Während die Arbeit dort bei inländischen Freiwilligen wenig populär ist, sind die Incomer in den Einsatzstellen gern gesehen.
Christian Lutz von EOS: "Bisher haben wir nur positive Erfahrungen mit Incomern gemacht. Das mag daran liegen, dass das ein besonderer Schlag Mensch ist, der sich traut, eine neue Sprache zu lernen, in ein neues Land zu reisen und dann auch noch in einen Freiwilligendienst zu starten."
Durch die Corona-Einreisebeschränkungen saßen nun seit März 2020 viele Incomer auf gepackten Koffern und warteten mit unterschriebenem Vertrag auf ihre Einreise nach Deutschland. In ihren Einsatzstellen beobachtete man ihr Ausbleiben mit Sorge. Erst eine EU-Richtlinie, die neben Studierenden auch Freiwilligen aus dem Ausland Sonderregelungen einräumte, konnte Klarheit schaffen.

Deutsche Bufdis brechen oft ab

Für deutsche Bufdis ist das freiwillige Jahr oft auch die Möglichkeit, Leerläufe im Lebenslauf sinnvoll zu füllen. Sobald ein lukrativer Job lockt, ein Praktikum, eine Ausbildung oder ein Studienplatz, den man im Nachrückverfahren erhält, kann sofort gekündigt werden. Ein Drittel aller Bufdis beendet das Jahr daher vorzeitig. Da der BFD für Incomer an ihren Aufenthalt gekoppelt ist, sind sie für ihre Einsatzstellen eine "sichere Bank". Denn mindestens sechs und bis zu 18 Monate kann der BFD dauern.

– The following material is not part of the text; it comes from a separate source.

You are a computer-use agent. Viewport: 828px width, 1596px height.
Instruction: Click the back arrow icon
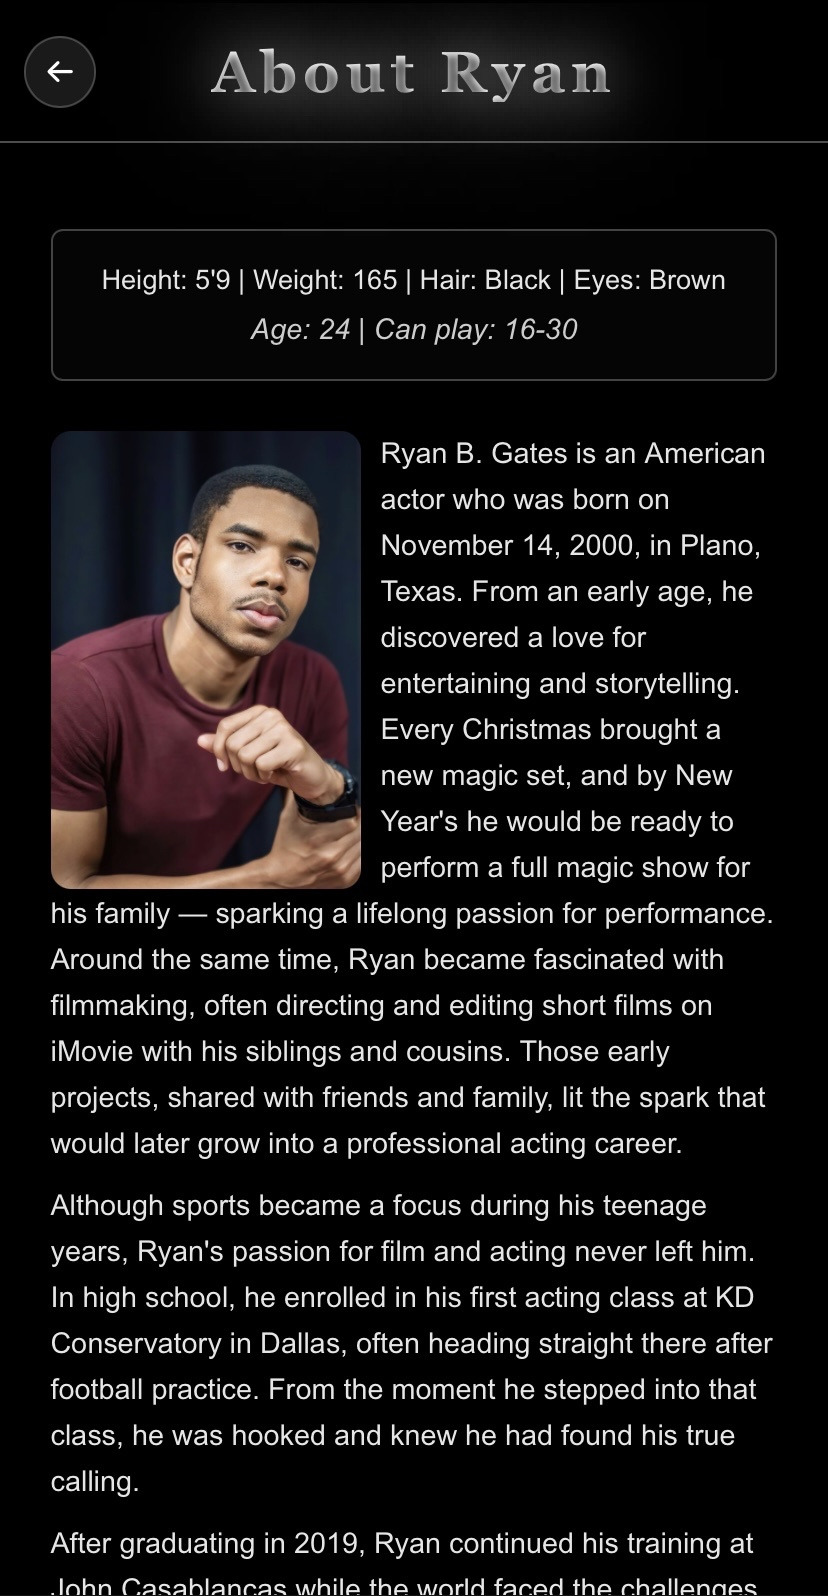[59, 72]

Auch für die ausländischen Freiwilligen ist die Arbeit hier in Deutschland ein Gewinn. Beruflich und sozial. Manche bleiben gar in Deutschland, so wie Olga Krishanovskaya, die hier ihre große Liebe gefunden hat und jetzt Olga Schuhmacher heißt. Mittlerweile studiert sie Logistik in Hamburg. Auf Deutsch, auch wenn es schwierig ist:
"Ich habe sogar eine 2,1 als durchschnittliche Note. Das ist verrückt, wirklich. Das Studium ist an sich nicht leicht, aber das schaffe ich."